Click to See Complete Forum and Search --> : String Manipulation


Dragonkai
10-13-2007, 08:36 PM
I've have thought about this for a long time and I can't seem think up a function that can do this.

Basically

I have alot of text and inside the text there are a few lines that start with "#" Like this:

#Blajh blah blah balh.
#blah blah blah.
#blah blah blah.

Now I want to get all the sentences that start with "#" out of the big piece of text. I was thinking of exploding the whole piece of text between the "#" and after then somehow stripping all the text under it. Like maybe looking for the last occurrence of "#" then looking for the next fullstop sign then stripping it. However I just can't of a way to do that.

Any help appreciated.

scragar
10-13-2007, 09:55 PM
how are the lines separated? if it's in a consistant method it's easy with a RegEx:

var a = "some\n# text \n that # \nmay\n# have\n #'s";
alert(a);
a = ("\n"+a+"\n"); // make sure it has your tag at both ends.
alert(a.replace(/\n#[^\n]*\n/g, "\n"));

Dragonkai
10-14-2007, 04:41 AM
OK here is an extract out of the all the text:

"

ia}}

===Proper noun===
'''Kiribati'''

# Country in Oceania. Official name: Republic of Kiribati.
# The [[Micronesian]] language spoken in Kiribati, also known as [[Gilbertese]].

====Translations====
{{top}}
*Bosnian: Kiribati {{m}}
*[[Breton]]: Kiribati
*Bulgarian: [[Кирибати]] (Kiribati)
*Chinese: [[基里巴斯]] (Jīlǐbāsī)

"

What I want is the sentences that are starting with hash.

Like I want this:

"

# Country in Oceania. Official name: Republic of Kiribati.
# The [[Micronesian]] language spoken in Kiribati, also known as [[Gilbertese]].

"

So I was thinking. Maybe explode the string from the first occurence of hash. Then using the second string that has been cut from #

Which in that example would be this:
"

# Country in Oceania. Official name: Republic of Kiribati.
# The [[Micronesian]] language spoken in Kiribati, also known as [[Gilbertese]].

====Translations====
{{top}}
*Bosnian: Kiribati {{m}}
*[[Breton]]: Kiribati
*Bulgarian: [[Кирибати]] (Kiribati)
*Chinese: [[基里巴斯]] (Jīlǐbāsī)

"

Then using this to find last occurrence of # (What function does that?)
explode it again making two different strings.

First one:

# Country in Oceania. Official name: Republic of Kiribati.

Second one:
"
# The [[Micronesian]] language spoken in Kiribati, also known as [[Gilbertese]].

====Translations====
{{top}}
*Bosnian: Kiribati {{m}}
*[[Breton]]: Kiribati
*Bulgarian: [[Кирибати]] (Kiribati)
*Chinese: [[基里巴斯]] (Jīlǐbāsī)
"

Then using the second one and find the first occurrence of the full stop and then exploding again. Making another two strings.

One being:

# The [[Micronesian]] language spoken in Kiribati, also known as [[Gilbertese]].

and the second being:

====Translations====
{{top}}
*Bosnian: Kiribati {{m}}
*[[Breton]]: Kiribati
*Bulgarian: [[Кирибати]] (Kiribati)
*Chinese: [[基里巴斯]] (Jīlǐbāsī)

Then using implode to join up the
# The [[Micronesian]] language spoken in Kiribati, also known as [[Gilbertese]].

with

the

# Country in Oceania. Official name: Republic of Kiribati.

And done.

Anyhow that was what I thought up. Can anyone think of an more efficient way?
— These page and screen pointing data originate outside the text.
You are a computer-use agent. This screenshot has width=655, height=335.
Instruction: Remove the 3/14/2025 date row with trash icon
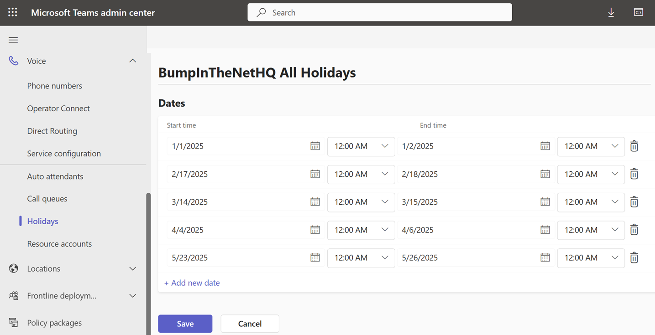coord(634,202)
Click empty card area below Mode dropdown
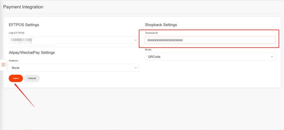Viewport: 284px width, 130px height. tap(210, 75)
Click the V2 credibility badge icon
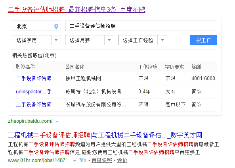 83,160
Also I do not understand what your code does...

hyperlisk
10-14-2007, 04:47 AM
how are the lines separated? if it's in a consistant method it's easy with a RegEx:

var a = "some\n# text \n that # \nmay\n# have\n #'s";
alert(a);
a = ("\n"+a+"\n"); // make sure it has your tag at both ends.
alert(a.replace(/\n#[^\n]*\n/g, "\n"));
I think he wants PHP, not JavaScript :P


<?php

// $text is all of that text that you want to get the lines from.
preg_match_all('/^#[^\n\r]*/im',$text,$matches);
$matches = $matches[0];
// Now $matches will be an array of those lines.

?>

Dragonkai
10-14-2007, 04:48 AM
Oh, that looks much more understandable lol.

Anyhow... just a newbie question what does /im mean?

And thanks I'll try that out.

hyperlisk
10-14-2007, 04:53 AM
'i' tells the reular expression to make the match case-insensitive (Not really needed here, but I'm just so used to putting it :P)

'm' tells the regular expression to match across multiple lines.